Prof. Steyn's comments raised concerns about his objectivity, Mr. Quan said Tuesday.

"We support scientific, objective research on this issue, but when Dr. Steyn came out last year with statements like [incineration]is a 'scandalously stupid thing,' we began to have concerns about the objectivity of his research," Mr. Quan said. "How was he able to reach this conclusion without completing his research - he's basically just now embarking on the second year of his research."

Local newspapers quoted him as calling the idea of incineration "scandalously stupid" in October, 2008, and Prof. Steyn Tuesday said he has criticized incineration when speaking as an air-quality expert at public seminars and workshops. A faculty member at UBC since the early 1980s, Prof. Steyn has studied the Fraser Valley air shed for decades and written or contributed to many papers about the region.

He said that such comments do not affect his study, which was designed with input from a steering committee that included senior officials from Metro Vancouver, Environment Canada, the Fraser Valley Regional District and the provincial Ministry of Environment.

"I have tenure, I have jumped through all the hoops, I don't need more research publications," Prof.
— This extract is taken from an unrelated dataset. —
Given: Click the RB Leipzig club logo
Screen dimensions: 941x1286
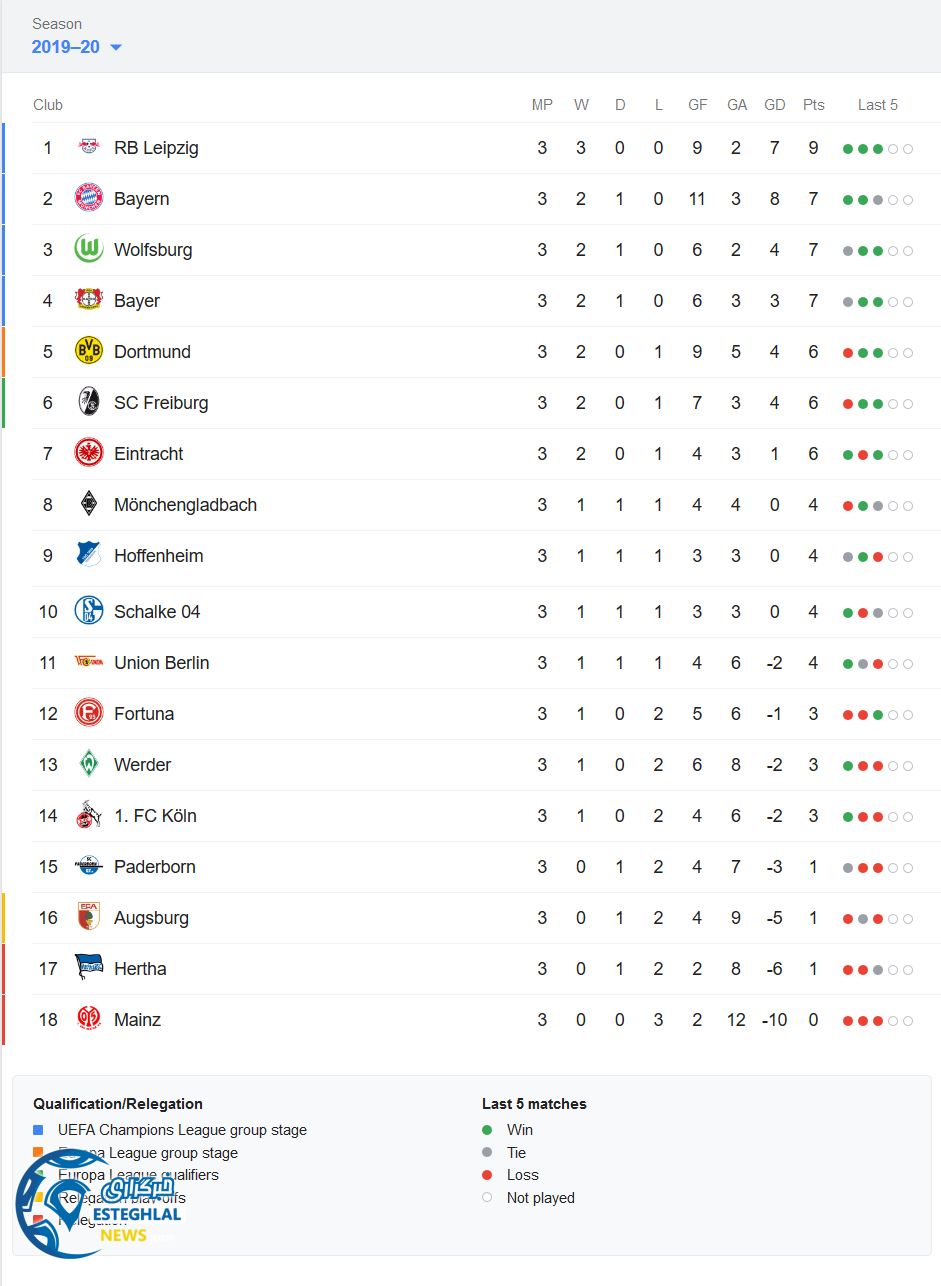Looking at the screenshot, I should 89,148.
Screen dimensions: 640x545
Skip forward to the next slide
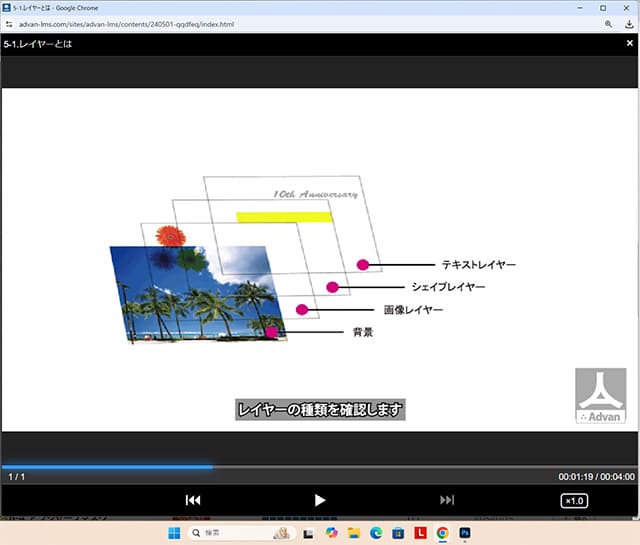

Steyn said. "I'm doing this because I am passionate about this region. I really want to see us maintain and improve our air quality."

Metro was one of several groups backing Prof. Steyn's two-year, $150,000 study of ozone in the Lower Fraser Valley, which stretches from Horseshoe Bay to Hope and where a pall of smog can blanket some areas on hot summer days. Long-standing concerns about air quality in the relatively confined air shed have been at the forefront of a debate over the region's waste disposal plans, which could feature new incineration, or waste-to-energy, plants. Metro contributed $15,000 to the study last year (the study began in April, 2009) and had been expected to do the same this year.

Prof. Steyn said he would seek other sources of funding to complete the study.

Metro has been mulling garbage strategies for more than a decade. Plans for a new landfill in the Interior stalled in the 1990s over aboriginal concerns. The Cache Creek landfill, which currently handles about 30 per cent of Metro's garbage every year, had been scheduled to hit its permitted capacity in 2010 but recently won approval for an extension that would keep it going for another 25 years. In its most recent plan, meanwhile, Metro recommends moving away from landfilling and building at least one waste-to-energy facility.

Metro typically provides between $100,000 and $120,000 a year to air-quality studies, often teaming up with other agencies to fund research.